The encryption on data stored in DNA chip can be made practicable unbreakable by employing a DNA/digital double encryption scheme. Besides robust digital encryption techniques such as 4096-bit RSA, 256-bit AES, and 256-bit elliptic curve cryptography that are used by banks and governments, a novel DNA-based encryption means counterfeiters have to spend their collective lifetimes and the lifetimes of billions of people working in biological laboratories with sophisticated equipment to systematically crack the encryption. Who want to work that hard? Realizing that they can’t fake the DNA chip, counterfeiters will try to sidestep it by attacking the container while keeping the DNA chip intact. However, it is not possible because the container and the DNA chip are integrated seamlessly so tampering will destroy the chip.
Many real-world factors influence the reliability of DNA chip reading and must be accounted for. DNA is known to be stable for hundreds or thousands of years under dry ambient conditions. It is embedded inside a DNA chip thus well protected against scratch, dust, wind, etc. Signal obtained from chip read, which is in the form of an image, is processed by an machine learning-augmented image processing algorithm along with an error correction algorithm. As a result, 100% accuracy of chip read can be achieved.
The technology can be affordable for most brand owners by using existing mass-produced materials and clever engineering so that millions or even billions of DNA chips can be made every year without heavy capital investment. As a result, many brand owners are willing to try and subsequently see significant positive return on investment. Only then this technology can take off.

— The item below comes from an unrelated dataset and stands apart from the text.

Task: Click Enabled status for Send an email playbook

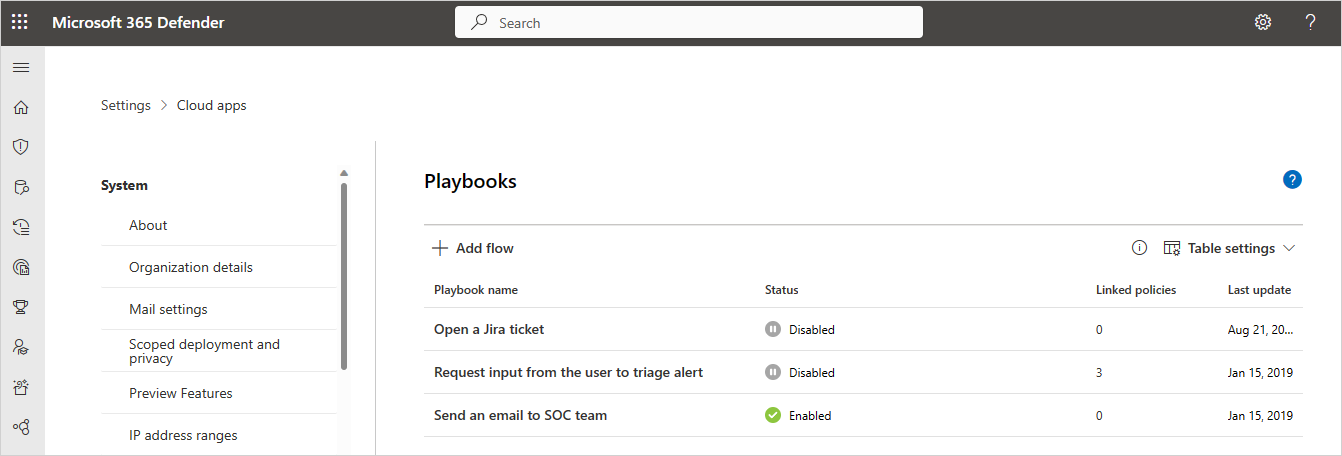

The remaining usability issues are easier to address: The integration of container and DNA chip means that existing packaging lines should be able to handle the deployment of this technology without expensive reconfiguration. Each DNA chip read only takes a few seconds with a single manual operation, which is to press the smartphone to a DNA chip. Even a 5th grader knows how to do it.
In summary, if implemented successfully, the novel DNA/digital authentication technology as described above has the potential to effectively address the existing counterfeit drug problem in a meaningful way and send a clear message to counterfeiters: give up or fake something else.